TEXTE DE LECTURE:
Si la visite du Pape en Corse a été l’occasion d’une joyeuse ferveur populaire, elle a aussi conduit François à se laisser aller à quelques petites phrases pas forcément bienvenues – pour le dire pudiquement. Incident de peu d’importance en soi, mais qui mérite que l’on s’y arrête parce qu’il conduit à des réflexions allant bien au-delà de la personne du pontife.
« Une saine laïcité signifie libérer la croyance du poids de la politique et enrichir la politique par les apports de la croyance, en maintenant une nécessaire distance », a ainsi déclaré le Pape. Le contre-sens est saisissant, puisque la laïcité a au contraire pour objectif de libérer la politique du poids de la croyance religieuse – pour autant que ce soit possible, et nous reviendrons sur ce point.

MATÉRIEL FOURNI:
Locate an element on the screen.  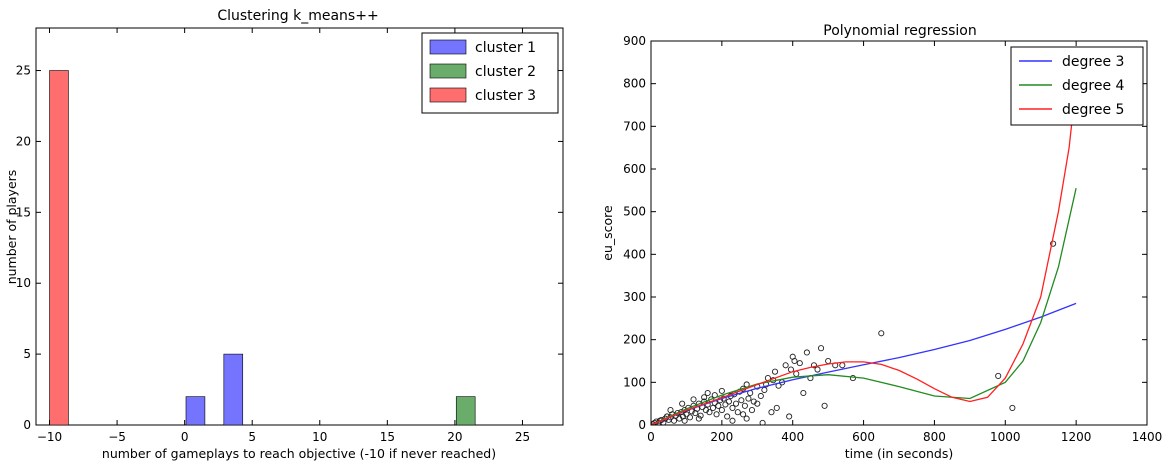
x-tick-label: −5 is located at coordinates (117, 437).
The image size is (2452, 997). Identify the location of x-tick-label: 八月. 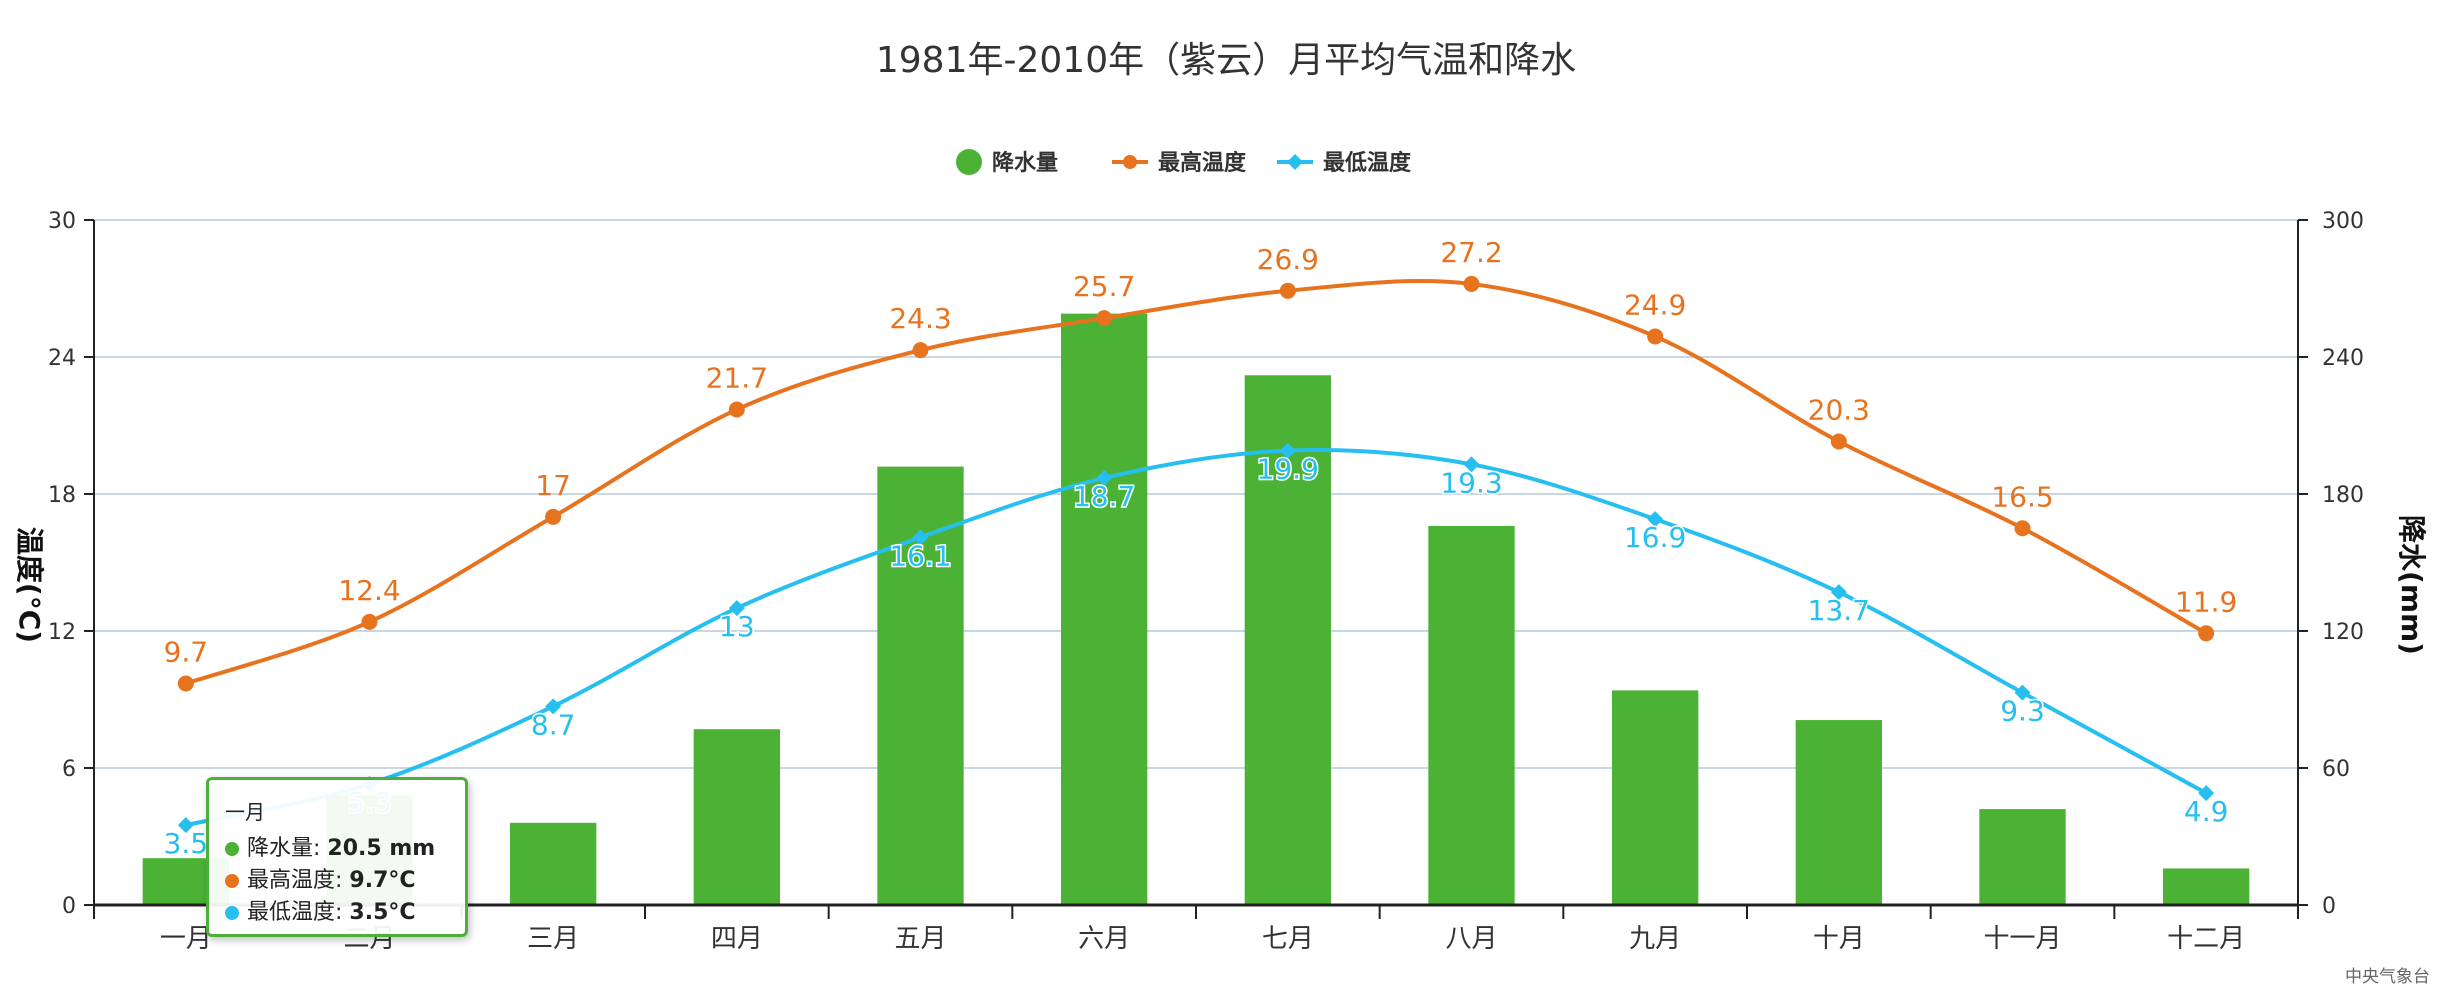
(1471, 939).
--
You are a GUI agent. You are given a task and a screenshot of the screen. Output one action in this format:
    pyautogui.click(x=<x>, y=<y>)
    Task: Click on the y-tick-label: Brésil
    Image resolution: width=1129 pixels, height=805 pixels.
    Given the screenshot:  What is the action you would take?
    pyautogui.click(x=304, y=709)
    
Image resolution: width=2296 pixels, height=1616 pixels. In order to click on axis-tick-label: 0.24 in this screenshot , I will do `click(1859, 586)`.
==
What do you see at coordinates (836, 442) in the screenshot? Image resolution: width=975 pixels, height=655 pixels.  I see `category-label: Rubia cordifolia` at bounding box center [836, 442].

TRAVAIL À FAIRE:
1. D’après le texte de lecture, quel est l’objectif de la laïcité ?
2. Recopiez le passage du texte de lecture qui va de « Si la visite » jusqu’à « sur ce point. » inclus.
Vous n’aurez pas besoin du matériel fourni.

RÉPONSES SUCCESSIVES:
1. La laïcité a pour objectif de libérer la politique du poids de la croyance religieuse.

2.
Si la visite du Pape en Corse a été l’occasion d’une joyeuse ferveur populaire, elle a aussi conduit François à se laisser aller à quelques petites phrases pas forcément bienvenues – pour le dire pudiquement. Incident de peu d’importance en soi, mais qui mérite que l’on s’y arrête parce qu’il conduit à des réflexions allant bien au-delà de la personne du pontife.
« Une saine laïcité signifie libérer la croyance du poids de la politique et enrichir la politique par les apports de la croyance, en maintenant une nécessaire distance », a ainsi déclaré le Pape. Le contre-sens est saisissant, puisque la laïcité a au contraire pour objectif de libérer la politique du poids de la croyance religieuse – pour autant que ce soit possible, et nous reviendrons sur ce point.